• [Required actions]:
1) Answer these from the quicksilver entry below:
(a) At what degree of cold can quicksilver be reduced to a solid state?
(b) According to Newmann, how much mercury did the mines of Idria produce per year?
(c) How much quicksilver was sent from the Almaden mines to Mexico in 1717?
2) Please list every place the quicksilver entry below gives as the site of quicksilver mines.

Home1810 Edition

QUICKSILVER

Volume 17 · 2,134 words · 1810 Edition

or MERCURY, one of the metals, and so fusible that it cannot be reduced to a solid state but at a degree of cold, equal to 40 below 0 of Fahrenheit's thermometer. For the method of extracting quicksilver from its ore, &c. see ORES, Reduction of. For the various preparations, &c. see CHEMISTRY and Materia Medica Index; and for the natural history of the ores of quicksilver or mercury, see MINERALOGY Index.

Mines of quicksilver are very rare, insomuch that, according to the calculations of Hoffman, there is 50 times more gold got every year out of the mines than mercury and its ores. But Dr Lewis, in his notes upon Newmann, says, that Cramer supposes that Hoffman only meant five times instead of 50; but neither the Latin nor the English edition of this author expresses any such thought; on the contrary, he adopts the same opinion; and only adds, that mercury is much more frequently met with than is commonly believed; but being so volatile in the fire, it often flies off in the roasting of ores, and escapes the attention of metallurgists.

According to Newmann, the mines of Idria have produced at the rate of 231,778 pounds weight of mercury per annum; but those of Almaden in Spain produce much more. The chemists of Dijon inform us, that their annual produce is five or six thousand quintals, or between five and six hundred thousand pounds weight. In the year 1717 there were upwards of 2,500,000 pounds of quicksilver sent from them to Mexico, for the amalgamation of the gold and silver ores of that country.

At Guanacavelica in Brazil the annual produce of the mines, according to Bomare, amounts to one million of pounds, which are carried overland to Lima, thence to Africa, and lastly to Potosi for the same purpose.

Besides these mines there are others in Brazil near Villa Rica, where such a quantity of cinnabar, and native running mercury are found near the surface of the earth, that the black flaves often collect it in good quantities, and sell it for a trifling price to the apothecaries; but none of these mines have ever been worked or taken notice of by the owners. Gold naturally amalgamated with mercury is likewise met with in the neighbourhood of that place; and it is said that almost all the gold mines of that country are worked out by simply washing them out with running water, after reducing into powder the hard ores, which are sometimes imbedded in quartzose and rocky matrices.

Stored items:
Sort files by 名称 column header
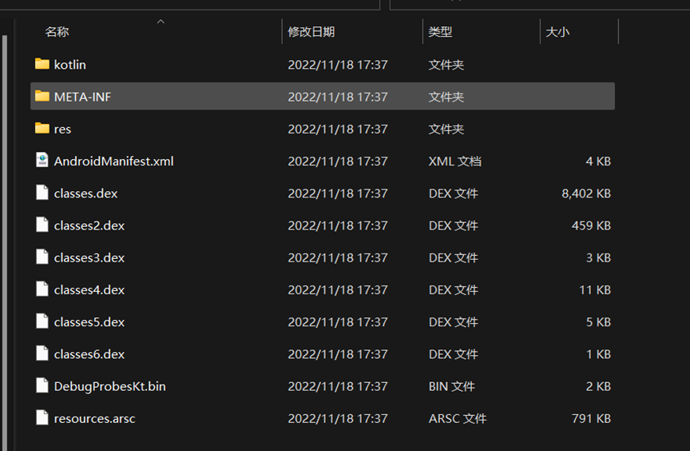 (57, 32)
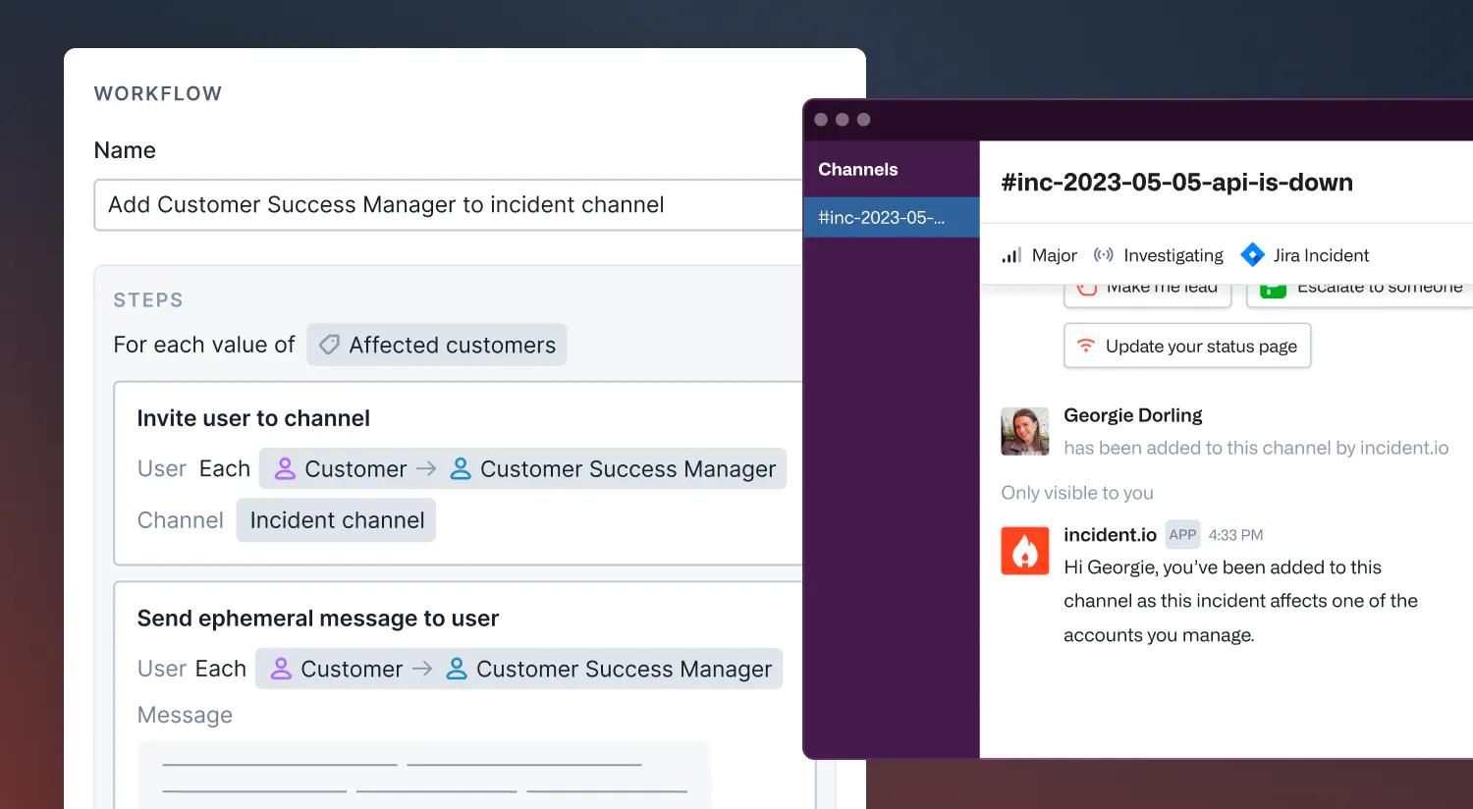Viewport: 1473px width, 809px height.
Task: Select the #inc-2023-05-... channel in sidebar
Action: click(x=881, y=217)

• [Per-task outputs]:
1)
(a) 40 below 0 of Fahrenheit's thermometer
(b) 231,778 pounds weight
(c) Upwards of 2,500,000 pounds

2)
Idria
Almaden in Spain
Guanacavelica
Near Villa Rica in Brazil